Polk commissioners met Monday, Oct. 21 and approved hiring local consultant Robert Williamson to facilitate an economic development policy and strategy.
Williamson may be better known for running the ice cream shop, Scoops ‘n More from 2002-2008 or being the chair of the House of Flags for the past eight years, but commissioners recently discovered his living has been made as a consultant for companies to improve their performance.
Williamson is the founder and principle consultant for Strategic Work Systems Inc., which commissioners unanimously approved hiring for $6,000 to facilitate the economic development policy and strategy.
Williamson’s proposal includes facilitating a 4-hour planning session with the board of commissioners to review the economic development opportunities and the economic recommendations in the 20/20 vision plan, adopted in March 2010.
Williamson then plans to prepare a first draft of the policy then facilitate another 4-hour planning session with the board to review the first draft.
Following preparing the second draft, Williamson plans to facilitate a session not to exceed a full day to refine the policy and strategy then to prepare the final document and assist commissioners in preparation and presentation for up to two public and/or committee meetings.
Williamson’s resume is extensive, with experience working with over 300 industrial plants and physical plants including the areas of manufacturing, assembly, mining, commercial and healthcare facilities.

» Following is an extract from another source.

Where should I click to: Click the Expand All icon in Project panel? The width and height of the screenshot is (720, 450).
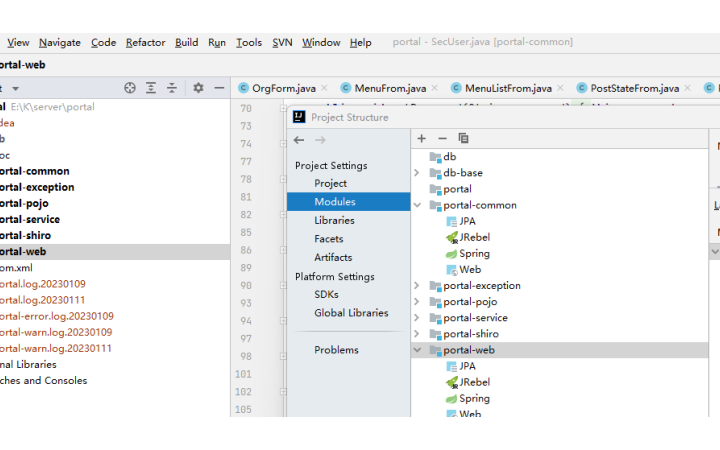[x=151, y=88]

“Growth will happen in Polk County with or without a plan just because we are who we are and where we are,” Williamson said. “Growth that provides meaningful living wage jobs for today and for generations to come requires a plan. Growing, attracting and retaining the right kind of businesses in Polk County, ones that provide living wage jobs and enhance our rural way of life, requires a plan. Growth that maintains the quality of life we enjoy in Polk County likewise requires a plan.”
He said that plan requires a policy and strategic goals set by the county commissioners and must be built on the county’s 20/20 vision plan.

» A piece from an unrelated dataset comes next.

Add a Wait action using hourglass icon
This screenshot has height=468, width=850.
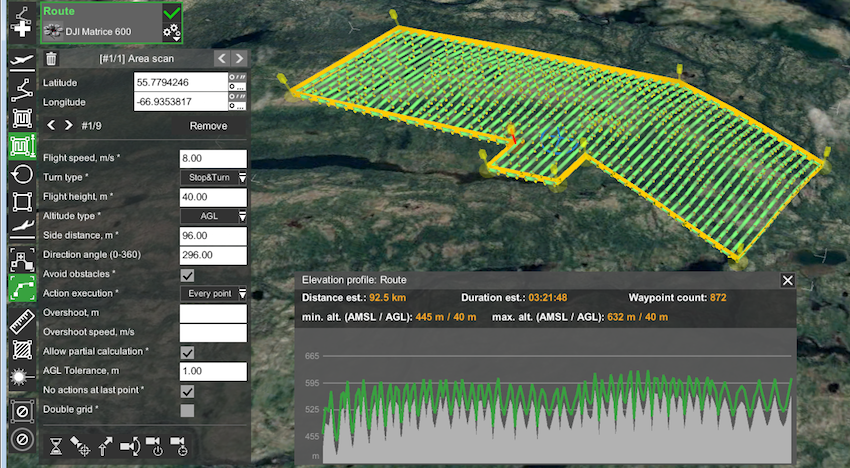[56, 446]
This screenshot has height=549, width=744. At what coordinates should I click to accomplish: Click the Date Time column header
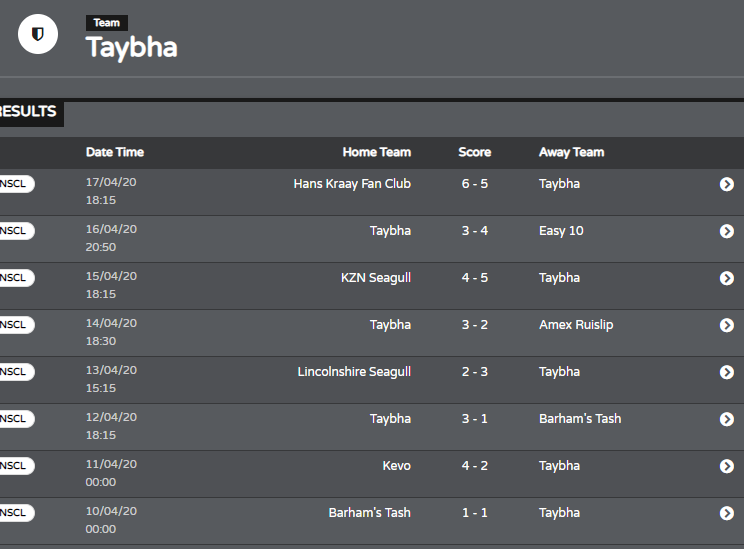pos(115,152)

Commissioner Ted Owens began the discussion speaking of the current economic growth occurring in the region with a push for Hwy. 74 to be expanded to Wilmington in the future, the recent opening of an inland port in Greer and Polk being in the center of the I-85 and I-26 corridors.
Williamson said Polk is in the middle of the 15th largest economic zone in the world with the Piedmont-Atlantic Mega-region from Birmingham to Raleigh being one of the largest and fastest growing in the U.S. He said the Upstate’s new inland port recently opened to move import-export shipments from Charleston to Greer by rail to take advantage of this Mega-region.

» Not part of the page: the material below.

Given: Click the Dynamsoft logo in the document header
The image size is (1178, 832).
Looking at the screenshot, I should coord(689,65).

“We are also in the midst of one of the most beautiful regions,” said Williamson. “And we want to preserve that. We want to encourage the equine industry, viticulture and wineries, and develop our agricultural heritage.”
He also said poverty in Polk County should be unacceptable to the approximate 21,000 of us who live here. According to Williamson’s statistics, 14.4 percent, or 2,953 Polk residents live in poverty and 24.7 percent, or 1,037 of Polk’s children under 18 years old live in poverty.
“Of the fastest-growing occupations from 2012 to 2020 projected by the Isothermal Planning and Development Commission, 81 percent are projected to earn less than a living wage for the region,” said Williamson, “which is $18.70/hour.”
Commissioner Ray Gasperson expressed concern over when the public will be involved in the process. Gasperson voted in favor of hiring Williamson but voted against taking the $6,000 out of fund balance.
Gasperson said he’d rather take the money out of the manager’s discretion fund in order to pay for it out of this year’s budget.
Gasperson asked what role Williamson sees the county’s economic development director and economic and tourism development commission (ETDC) playing in the policy.
Williamson said he sees the ETDC and ED director coming in to review the first draft.
Gasperson said he always advocates for public comment and said the strength of the county’s 20/20 vision plan came from pulling people from all over the county on committees and boards.
“That’s the reason for (the plan’s) strengths and the reason it’s still holding together,” Gasperson said.
Williamson said he is only the facilitator and public comments will be up to the board.
Owens said personally, he was thinking Williamson will do his work with commissioners working with him, then let the ETDC have their input. All of the meetings are open meetings, Owens said, and once the county has a plan formulated they can hear from the public.
Resident Emily Clark expressed concern over the county not requesting bids for a consultant. She said Williamson has a very impressive resume and it is certainly critical for the county to have a good economic plan, but asked if other consultants were considered. She said the county had four consultants give proposals for the vision 20/20 plan.
Owens said after discovering Williamson’s impressive background, he was asked to look into it and he came back with some very good ideas, ideas that commissioners agree with.
Owens said he’d much rather have someone in Polk County because when he makes his recommendation he goes home in Polk County and has to live up to it.
“(Williamson) was asked to give us a price,” Owens said. “Of course living here, he gave us a price of $6,000. No way can you get a price of $6,000 from an outside consultant.”